Suddenly, over a period of just weeks, we have become a nation of homeschoolers. I keep trying to put myself in the shoes of parents who are having to adapt, often times overnight, to this new reality: what if I were told that tomorrow my kids had to attend public school, and I had virtually zero time to prepare either myself or them? Transitioning lifestyles like this, while also needing to balance work commitments, is an enormous task.
To make a small contribution to new homeschooling families, I’ve compiled a list of the most helpful tips I can think of. These tips are based on lessons I’ve learned painstakingly over the years (and watched friends learn painstakingly!) through trial and error. I hope, if you are looking for guidance, that some of these tips might help you transition from a brick-and-mortar school to homeschooling:
1 – Establish a rhythm (rather than a schedule)
While it is compelling – and almost automatic – to try and replicate a school schedule at home when you begin homeschooling, it is more important to establish a daily rhythm. The difference is this: a schedule dictates what time of day you need to transition between activities, and how long each activity lasts. It leaves no room for natural fluctuations in attention spans, interest levels, household responsibilities, etc. It easily becomes stressful – a path you feel you must follow exactly – rather than a helpful guide to your day.
Here is my first tip: ditch the schedule and develop a rhythm. A rhythm is much more flexible and can ebb and flow with your children and household on a daily basis. For example, this is my family’s rhythm on a homeschool day:
- Everyone wakes up (between 5 AM and 9 AM).
- Everyone eats (between 7:30 and 9:30 AM usually).
- Animals are fed and taken care of.
- School begins around 10 AM or so.
- Big kids (11 and 8 year old) work on math independently, with lessons from me as needed.
- Big kids transition to language arts, also with help from me as needed.

__INFORMATION SHOWN__
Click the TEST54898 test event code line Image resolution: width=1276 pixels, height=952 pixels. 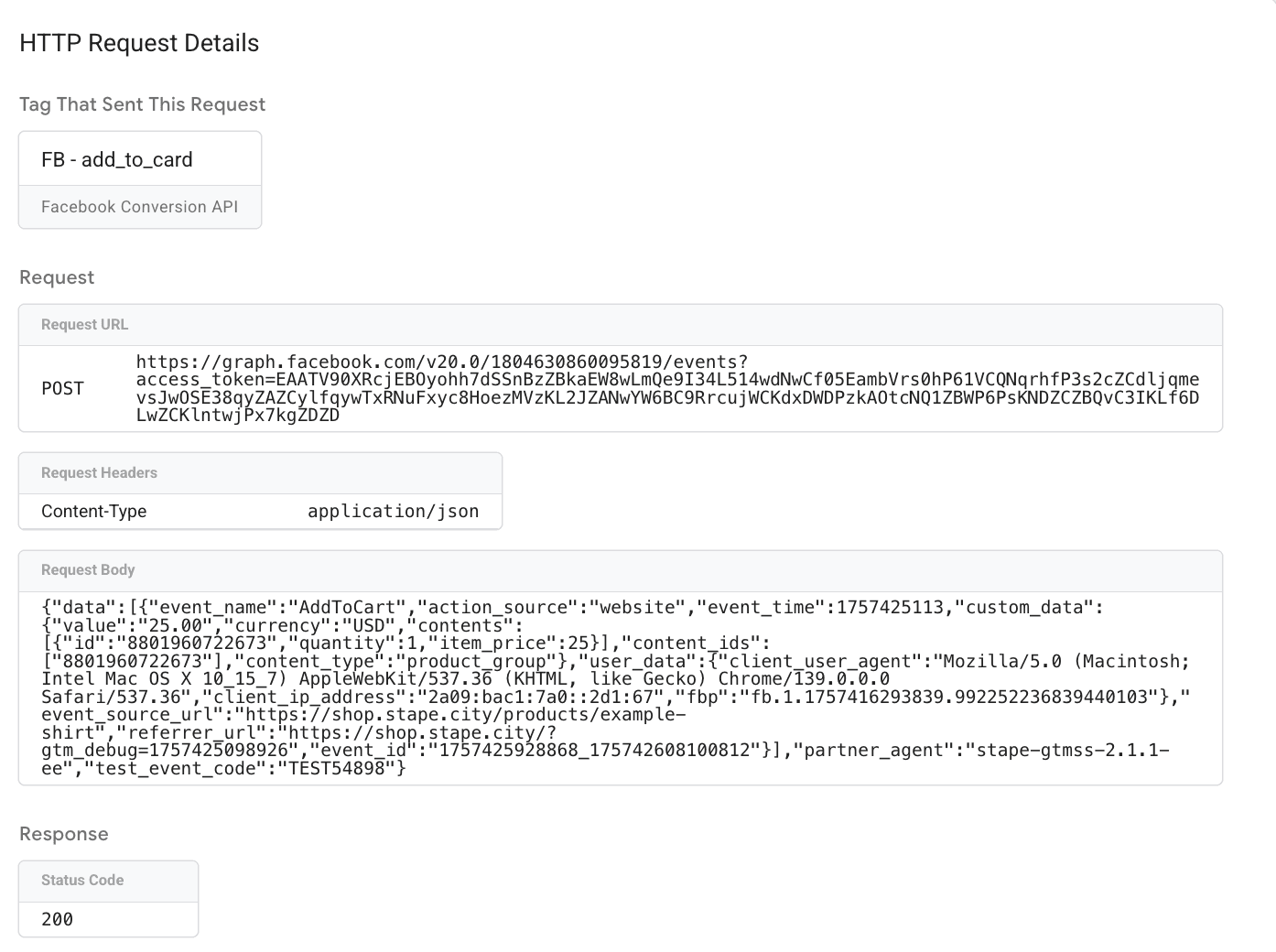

__EXERCISES__
a) Answer these from the homeschooling text:
(i) What two things does a schedule dictate?
(ii) Around what time does school begin in the family's homeschool rhythm?
(iii) What are the listed tips based on?
b) Write what comes next in the homeschooling text, picking up after its final line.
The data come from a separate source.

__OUTPUTS FOR THE TASKS__
a)
(i) What time of day you need to transition between activities, and how long each activity lasts.
(ii) Around 10 AM.
(iii) Lessons learned painstakingly over the years through trial and error, the writer's own and those watched friends learn.

b)
- Big kids do some “elective” work – coding, typing, music, foreign language, etc.
- Little kids and I do preschool activities while big kids are doing their independent work.
- Lunch is made / served.
- Baby takes her nap.
- During nap time, school continues with history, social studies, science or art. We do these subjects as a group.
- School ends and we head outside (usually between 2 PM and 3 PM).
I have four kids – ages 11, 8, 4 and 1.5. With this rhythm, I am able to be quite flexible. If the big kids need extra help with a topic, I set the little kids up with an activity.
I have managed our homeschool both ways over the years – with an hourly schedule and with a general rhythm. I find the latter to be much more relaxing and productive.
2 – Prioritize well-being and connection (over academics)
It’s easy to let our concerns over whether or not our children are meeting academic benchmarks to dominate our behavior as homeschooling parents. We get anxious, impatient, insistent, frustrated … we so badly want our children to thrive and succeed that sometimes we focus too much on completing chosen curriculum (even if it’s not working well), getting through a certain amount of schoolwork each day, and – in general – dotting our “i’s” and crossing our “t’s”. We forget to slow down and simply be present with our children.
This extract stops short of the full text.